> _Document passage_
..............................

[ietf-dkim] draft-ietf-dkim-ssp-02.txt (issue 1519?)

Douglas Otis dotis at mail-abuse.org
Sat Feb 2 09:34:45 PST 2008


On Feb 1, 2008, at 4:42 PM, Jim Fenton wrote:

> Douglas Otis wrote:
>> On Feb 1, 2008, at 2:58 PM, Jim Fenton wrote:
>>
>> A domain using RFC 4871 as defined might wish to clarify which  
>> entity had been authenticated.  Such authentication information  
>> would help prevent intra-domain spoofing.  SSP essentially prevents  
>> a single signature from offering identity assurances when a message  
>> is being redirected (Resent-From header) or being sent on behalf of  
>> (Sender header) the From header.  Is it really reasonable for an  
>> MTA to add two signatures, one ambiguous and the other identity  
>> specific?  An additional signature is only needed because of the  
>> SSP definition for a compliant Author's signature.  There is enough  
>> information within a signature added on-behalf-of (i=) of the  
>> Resent-From header for compliance to be ascertained without also  
>> requiring an additional ambiguous signature (no local-part).
>
> SSP has no relationship with the Resent-From, Sender, and similar  
> header fields.  Is the root issue here that you would like it to do  
> so?  If I remember correctly, your draft proposes this, but I have  
> seen no consensus to deviate from the requirements in this way.
>
> On the other hand, matching the local-part of i= (when it is  
> present) prevents a signature that may be associated with a Sender  
> or Resent-From address that happens to be in the same domain as the  
> From address, from being misinterpreted as an Author Signature when  
> it's not.

Both SSP and ASP establish policies that assure the presence of a  
domain's signature for all From email-addresses.  As some suggested,  
there might be a desire to extend policy protections to the Sender  
header as well.  Sender and From email-address protections can be an  
option without creating any RFC 4871 signing changes provided the  
definition of an "Author Signature" does not mandate use of specific  
identities.

..............................

> _Stored data_
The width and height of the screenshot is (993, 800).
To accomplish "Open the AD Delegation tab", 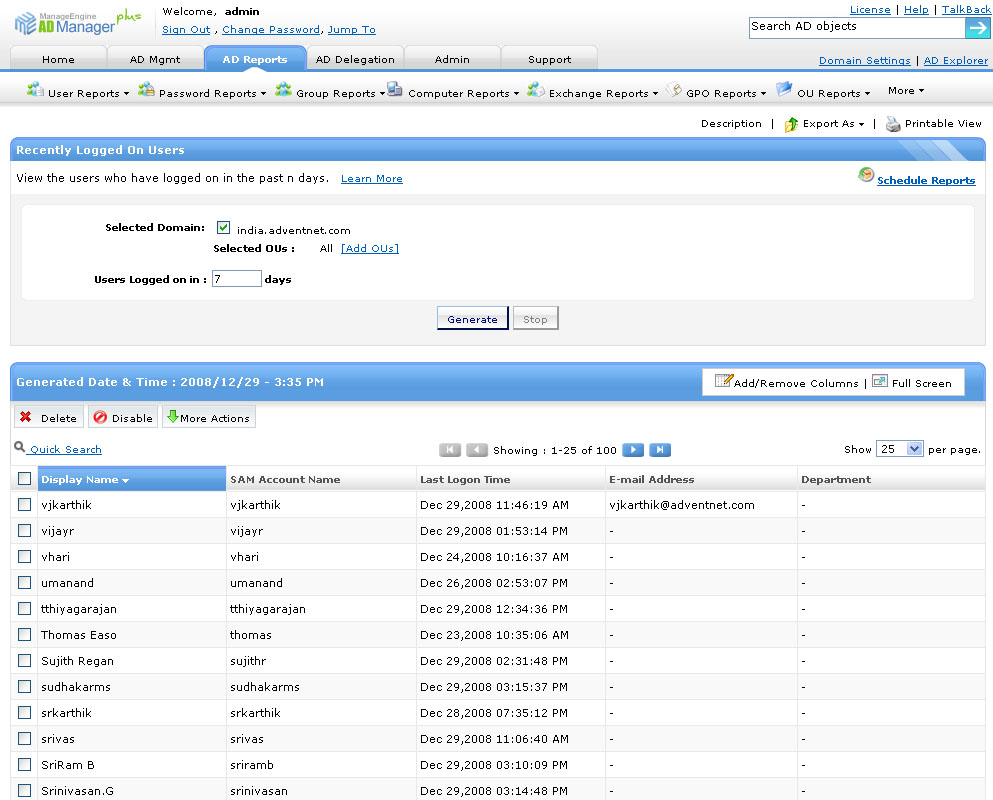I will pos(353,59).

..............................

> _Exercise requirements_
Continue the mailing-list message about DKIM signing policy from the point where it stops above.

> _Response_
When a signature by a domain is valid, the message can be assumed to  
comply with the domain's policies.  After all, messages that do not  
comply with a domain's signing policy must not be signed.  Signatures  
including the identity of the From header is not necessary to obtain  
an assurance of policy compliance.  However SSP's "Author Signature"  
definition adds an unnecessary local-part stipulation!  The ASP Author  
Signature definition acknowledges that policy is assured by the  
domain's signature.

The only caveat might be with restricted keys.  In this case, a domain  
is trusting those given restricted keys to not generate misleading  
messages.  For those that wish to give restricted keys to  
untrustworthy entities, the simplest solution would be to define  
Author Signatures as those matching domains (as does ASP's  
definition), but with an added condition that signatures for other  
identities with restricted keys are excluded.  At least, not adding  
the restricted key caveat will not reduce the information given  
receivers.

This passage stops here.